++++ Dataset content ++++

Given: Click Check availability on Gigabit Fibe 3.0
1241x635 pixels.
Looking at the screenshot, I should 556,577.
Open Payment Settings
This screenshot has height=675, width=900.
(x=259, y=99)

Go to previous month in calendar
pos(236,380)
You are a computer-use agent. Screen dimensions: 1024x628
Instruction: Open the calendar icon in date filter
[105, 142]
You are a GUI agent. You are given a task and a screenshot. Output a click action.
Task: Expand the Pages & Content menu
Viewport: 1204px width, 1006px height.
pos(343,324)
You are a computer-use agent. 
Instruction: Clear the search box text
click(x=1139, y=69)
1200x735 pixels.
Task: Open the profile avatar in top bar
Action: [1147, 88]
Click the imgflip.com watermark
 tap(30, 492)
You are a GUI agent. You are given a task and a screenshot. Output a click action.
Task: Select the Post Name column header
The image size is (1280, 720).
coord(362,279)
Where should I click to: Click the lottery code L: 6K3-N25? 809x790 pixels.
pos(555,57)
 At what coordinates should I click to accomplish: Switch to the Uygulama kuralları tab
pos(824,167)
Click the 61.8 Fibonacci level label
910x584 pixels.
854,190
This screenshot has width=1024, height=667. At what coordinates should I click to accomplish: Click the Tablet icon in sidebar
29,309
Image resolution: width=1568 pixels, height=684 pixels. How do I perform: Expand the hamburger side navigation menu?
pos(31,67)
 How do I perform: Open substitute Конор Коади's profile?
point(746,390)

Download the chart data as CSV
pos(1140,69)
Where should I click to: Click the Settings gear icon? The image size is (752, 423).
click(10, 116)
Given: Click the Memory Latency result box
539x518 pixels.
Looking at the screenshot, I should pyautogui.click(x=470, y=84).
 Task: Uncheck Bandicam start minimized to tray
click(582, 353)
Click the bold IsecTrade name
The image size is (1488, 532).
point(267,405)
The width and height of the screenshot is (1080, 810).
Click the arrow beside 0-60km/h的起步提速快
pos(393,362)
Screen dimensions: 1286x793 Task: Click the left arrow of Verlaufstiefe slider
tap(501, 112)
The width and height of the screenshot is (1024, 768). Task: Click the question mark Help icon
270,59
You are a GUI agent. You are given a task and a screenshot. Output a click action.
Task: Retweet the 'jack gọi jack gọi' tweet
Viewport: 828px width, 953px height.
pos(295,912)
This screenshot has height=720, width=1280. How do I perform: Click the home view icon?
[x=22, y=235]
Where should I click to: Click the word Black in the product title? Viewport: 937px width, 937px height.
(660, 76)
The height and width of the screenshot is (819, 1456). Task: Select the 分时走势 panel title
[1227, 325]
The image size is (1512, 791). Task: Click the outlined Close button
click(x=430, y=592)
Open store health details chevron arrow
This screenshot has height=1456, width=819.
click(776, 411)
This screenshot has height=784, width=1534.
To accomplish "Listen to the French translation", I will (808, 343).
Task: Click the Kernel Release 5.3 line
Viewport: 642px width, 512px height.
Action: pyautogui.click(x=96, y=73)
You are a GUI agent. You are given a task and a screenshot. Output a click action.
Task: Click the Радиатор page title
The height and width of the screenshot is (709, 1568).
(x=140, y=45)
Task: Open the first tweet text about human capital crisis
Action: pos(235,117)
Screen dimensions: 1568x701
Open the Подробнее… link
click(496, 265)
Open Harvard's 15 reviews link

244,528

++++

• [Assigned task]
The entries need to be set down again in full, with no word changed.

• [Response to this exercise]
Given: Click Check availability on Gigabit Fibe 3.0
1241x635 pixels.
Looking at the screenshot, I should 556,577.
Open Payment Settings
This screenshot has height=675, width=900.
(x=259, y=99)

Go to previous month in calendar
pos(236,380)
You are a computer-use agent. Screen dimensions: 1024x628
Instruction: Open the calendar icon in date filter
[105, 142]
You are a GUI agent. You are given a task and a screenshot. Output a click action.
Task: Expand the Pages & Content menu
Viewport: 1204px width, 1006px height.
pos(343,324)
You are a computer-use agent. 
Instruction: Clear the search box text
click(x=1139, y=69)
1200x735 pixels.
Task: Open the profile avatar in top bar
Action: [1147, 88]
Click the imgflip.com watermark
 tap(30, 492)
You are a GUI agent. You are given a task and a screenshot. Output a click action.
Task: Select the Post Name column header
The image size is (1280, 720).
coord(362,279)
Where should I click to: Click the lottery code L: 6K3-N25? 809x790 pixels.
pos(555,57)
 At what coordinates should I click to accomplish: Switch to the Uygulama kuralları tab
pos(824,167)
Click the 61.8 Fibonacci level label
910x584 pixels.
854,190
This screenshot has width=1024, height=667. At what coordinates should I click to accomplish: Click the Tablet icon in sidebar
29,309
Image resolution: width=1568 pixels, height=684 pixels. How do I perform: Expand the hamburger side navigation menu?
pos(31,67)
 How do I perform: Open substitute Конор Коади's profile?
point(746,390)

Download the chart data as CSV
pos(1140,69)
Where should I click to: Click the Settings gear icon? The image size is (752, 423).
click(10, 116)
Given: Click the Memory Latency result box
539x518 pixels.
Looking at the screenshot, I should pyautogui.click(x=470, y=84).
 Task: Uncheck Bandicam start minimized to tray
click(582, 353)
Click the bold IsecTrade name
The image size is (1488, 532).
point(267,405)
The width and height of the screenshot is (1080, 810).
Click the arrow beside 0-60km/h的起步提速快
pos(393,362)
Screen dimensions: 1286x793 Task: Click the left arrow of Verlaufstiefe slider
tap(501, 112)
The width and height of the screenshot is (1024, 768). Task: Click the question mark Help icon
270,59
You are a GUI agent. You are given a task and a screenshot. Output a click action.
Task: Retweet the 'jack gọi jack gọi' tweet
Viewport: 828px width, 953px height.
pos(295,912)
This screenshot has height=720, width=1280. How do I perform: Click the home view icon?
[x=22, y=235]
Where should I click to: Click the word Black in the product title? Viewport: 937px width, 937px height.
(660, 76)
The height and width of the screenshot is (819, 1456). Task: Select the 分时走势 panel title
[1227, 325]
The image size is (1512, 791). Task: Click the outlined Close button
click(x=430, y=592)
Open store health details chevron arrow
This screenshot has height=1456, width=819.
click(776, 411)
This screenshot has height=784, width=1534.
To accomplish "Listen to the French translation", I will (808, 343).
Task: Click the Kernel Release 5.3 line
Viewport: 642px width, 512px height.
Action: pyautogui.click(x=96, y=73)
You are a GUI agent. You are given a task and a screenshot. Output a click action.
Task: Click the Радиатор page title
The height and width of the screenshot is (709, 1568).
(x=140, y=45)
Task: Open the first tweet text about human capital crisis
Action: pos(235,117)
Screen dimensions: 1568x701
Open the Подробнее… link
click(496, 265)
Open Harvard's 15 reviews link

244,528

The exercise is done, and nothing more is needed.